Tale «violento e repentino attacco alle autonomie locali», infatti, mina la partecipazione stessa delle amministrazioni locali, più qualificate in materia per il contatto diretto con il territorio, nella definizione delle scelte che riguardano gli enti parco, nonché, come ha affermato Galimi in occasione della conferenza stampa tenutasi ieri mattina presso la sala biblioteca del Palazzo della Provincia, «la vivibilità dei parchi, che non sono musei, piuttosto hanno un cuore pulsante e devono essere considerati come risorse».

L’associazione non contesta la ratio del provvedimento governativo, consistente nell’esigenza di abbassare i costi della politica, bensì chiede che, invece del numero dei sindaci all’interno della Comunità del Parco, vengano ridotte le presenze ministeriali, mantenendo intatta la democraticità del sistema. Non bisogna dimenticare, infatti, come ha più volte ricordato Galimi, che «il sindaco in Italia è l’unica figura eletta direttamente dal popolo».
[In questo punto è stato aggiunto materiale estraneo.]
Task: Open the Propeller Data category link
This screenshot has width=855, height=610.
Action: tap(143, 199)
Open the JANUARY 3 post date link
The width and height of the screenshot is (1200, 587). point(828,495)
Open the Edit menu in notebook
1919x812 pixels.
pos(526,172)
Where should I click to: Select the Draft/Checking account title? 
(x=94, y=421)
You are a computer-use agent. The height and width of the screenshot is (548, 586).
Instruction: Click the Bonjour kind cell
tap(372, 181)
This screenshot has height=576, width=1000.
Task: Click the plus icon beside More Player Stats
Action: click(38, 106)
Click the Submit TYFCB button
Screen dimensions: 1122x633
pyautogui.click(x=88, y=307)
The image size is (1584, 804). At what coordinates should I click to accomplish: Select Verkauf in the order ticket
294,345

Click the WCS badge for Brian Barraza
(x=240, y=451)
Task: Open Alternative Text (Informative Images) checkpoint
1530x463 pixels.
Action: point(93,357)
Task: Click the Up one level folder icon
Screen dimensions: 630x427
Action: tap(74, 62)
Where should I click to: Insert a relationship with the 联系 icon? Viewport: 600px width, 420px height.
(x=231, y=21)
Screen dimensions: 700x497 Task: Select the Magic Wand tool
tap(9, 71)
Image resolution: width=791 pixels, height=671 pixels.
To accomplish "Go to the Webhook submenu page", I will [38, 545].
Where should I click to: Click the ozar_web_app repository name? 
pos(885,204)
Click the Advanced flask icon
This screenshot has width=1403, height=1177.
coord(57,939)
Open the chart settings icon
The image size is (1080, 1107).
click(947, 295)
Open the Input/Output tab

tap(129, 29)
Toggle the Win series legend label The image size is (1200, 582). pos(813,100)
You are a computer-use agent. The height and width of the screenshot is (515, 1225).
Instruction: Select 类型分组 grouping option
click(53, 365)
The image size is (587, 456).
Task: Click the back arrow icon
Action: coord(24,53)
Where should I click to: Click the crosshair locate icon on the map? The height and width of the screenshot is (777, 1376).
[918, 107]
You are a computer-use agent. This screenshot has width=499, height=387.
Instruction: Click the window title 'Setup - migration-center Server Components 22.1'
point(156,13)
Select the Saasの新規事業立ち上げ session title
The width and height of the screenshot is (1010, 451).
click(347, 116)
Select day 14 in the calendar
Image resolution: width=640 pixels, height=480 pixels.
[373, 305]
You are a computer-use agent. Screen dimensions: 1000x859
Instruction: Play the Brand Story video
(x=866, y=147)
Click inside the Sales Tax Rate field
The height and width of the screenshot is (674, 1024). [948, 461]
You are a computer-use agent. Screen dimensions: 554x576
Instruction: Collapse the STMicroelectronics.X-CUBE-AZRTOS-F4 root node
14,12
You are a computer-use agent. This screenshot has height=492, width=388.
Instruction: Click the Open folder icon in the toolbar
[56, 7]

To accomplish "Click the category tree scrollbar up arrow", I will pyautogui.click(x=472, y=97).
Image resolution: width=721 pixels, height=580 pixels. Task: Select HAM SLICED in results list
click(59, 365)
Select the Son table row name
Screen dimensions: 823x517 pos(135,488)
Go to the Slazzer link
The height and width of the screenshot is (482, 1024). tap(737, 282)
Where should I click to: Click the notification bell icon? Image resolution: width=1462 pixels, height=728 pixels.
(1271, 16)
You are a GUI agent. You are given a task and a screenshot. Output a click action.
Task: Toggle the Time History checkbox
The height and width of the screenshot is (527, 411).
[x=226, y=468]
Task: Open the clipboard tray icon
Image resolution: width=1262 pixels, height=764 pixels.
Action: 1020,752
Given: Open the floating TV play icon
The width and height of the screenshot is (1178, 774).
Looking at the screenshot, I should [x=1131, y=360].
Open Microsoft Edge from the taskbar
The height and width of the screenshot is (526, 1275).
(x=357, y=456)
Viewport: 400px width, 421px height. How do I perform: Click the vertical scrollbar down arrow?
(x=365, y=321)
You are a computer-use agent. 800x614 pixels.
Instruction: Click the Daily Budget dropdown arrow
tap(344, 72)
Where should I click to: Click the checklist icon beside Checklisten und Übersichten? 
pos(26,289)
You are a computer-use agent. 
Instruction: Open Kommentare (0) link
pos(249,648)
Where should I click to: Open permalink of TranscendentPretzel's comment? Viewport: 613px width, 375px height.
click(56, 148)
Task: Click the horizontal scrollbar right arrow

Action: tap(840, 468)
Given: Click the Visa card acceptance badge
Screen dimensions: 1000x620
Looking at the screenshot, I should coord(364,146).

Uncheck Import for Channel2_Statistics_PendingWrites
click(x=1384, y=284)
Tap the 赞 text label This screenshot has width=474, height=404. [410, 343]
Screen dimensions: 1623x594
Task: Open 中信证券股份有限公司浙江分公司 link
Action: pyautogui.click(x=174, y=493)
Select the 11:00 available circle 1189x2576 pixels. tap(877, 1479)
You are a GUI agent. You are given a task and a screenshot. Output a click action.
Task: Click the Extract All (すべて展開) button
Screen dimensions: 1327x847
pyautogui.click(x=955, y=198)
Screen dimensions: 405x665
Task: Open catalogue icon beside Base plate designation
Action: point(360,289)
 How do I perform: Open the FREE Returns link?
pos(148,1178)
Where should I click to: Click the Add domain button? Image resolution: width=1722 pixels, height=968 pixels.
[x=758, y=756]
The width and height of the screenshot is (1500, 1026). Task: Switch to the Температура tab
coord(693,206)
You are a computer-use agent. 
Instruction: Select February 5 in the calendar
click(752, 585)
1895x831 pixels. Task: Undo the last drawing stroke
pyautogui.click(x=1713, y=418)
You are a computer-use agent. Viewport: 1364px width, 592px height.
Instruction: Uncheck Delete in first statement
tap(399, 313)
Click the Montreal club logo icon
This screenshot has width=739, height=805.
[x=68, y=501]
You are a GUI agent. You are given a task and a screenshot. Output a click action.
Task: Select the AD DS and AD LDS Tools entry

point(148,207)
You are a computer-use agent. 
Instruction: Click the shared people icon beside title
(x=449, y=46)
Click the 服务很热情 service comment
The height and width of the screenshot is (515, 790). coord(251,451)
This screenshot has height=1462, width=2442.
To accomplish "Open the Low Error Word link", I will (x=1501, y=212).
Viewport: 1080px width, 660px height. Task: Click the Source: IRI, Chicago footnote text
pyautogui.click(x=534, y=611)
Questo nuovo approccio centralizzato agli enti parco si inserisce, secondo Perna, nel quadro di un diffuso atteggiamento, che non riguarda soltanto la Calabria, di scarsa attenzione nei confronti del nostro patrimonio forestale e boschivo, che determina lo spopolamento delle montagne e che spesso si traduce in tragedia.

«Se i comuni montani vengono abbandonati – ha spiegato Perna – il territorio intero si degrada, dal momento che la garanzia più sicura anche contro l’arrivo dei camion carichi di rifiuti tossici è costituito dal presidio del territorio da parte di chi lo abita».

Inoltre, «con lo spopolamento dei paesi montani muoiono l’identità, la cultura, l’orgoglio di appartenenza – ha affermato Galimi – in una parola, muore l’uomo».

Al ministro dell’Ambiente, Stefania Prestigiacomo, entrambi i presidenti chiedono, insieme a tutti i sindaci dei comuni che rientrano nei territori dei parchi nazionali, che il governo faccia un passo indietro, attribuendo agli enti locali il loro ruolo di veri attori protagonisti della gestione territoriale.

L’associazione Italiana Comuni dei Parchi ritiene fondamentale il coinvolgimento diretto nella gestione delle aree protette di tutti gli attori economici dei territori per giungere all’adozione di soluzioni adeguate e capaci di trasformare le zone montane in luoghi accoglienti e vivibili attraverso la fornitura di tutti servizi essenziali per i cittadini.

Che nel raggiungimento di questo obiettivo riescano da soli gli organi centrali dello Stato resta difficile crederlo. Non è da escludere, come hanno anticipato Galimi e Perna, che, se il governo dovesse perseverare in questa pratica centralistica, i sindaci decidano di uscire dalle aree protette.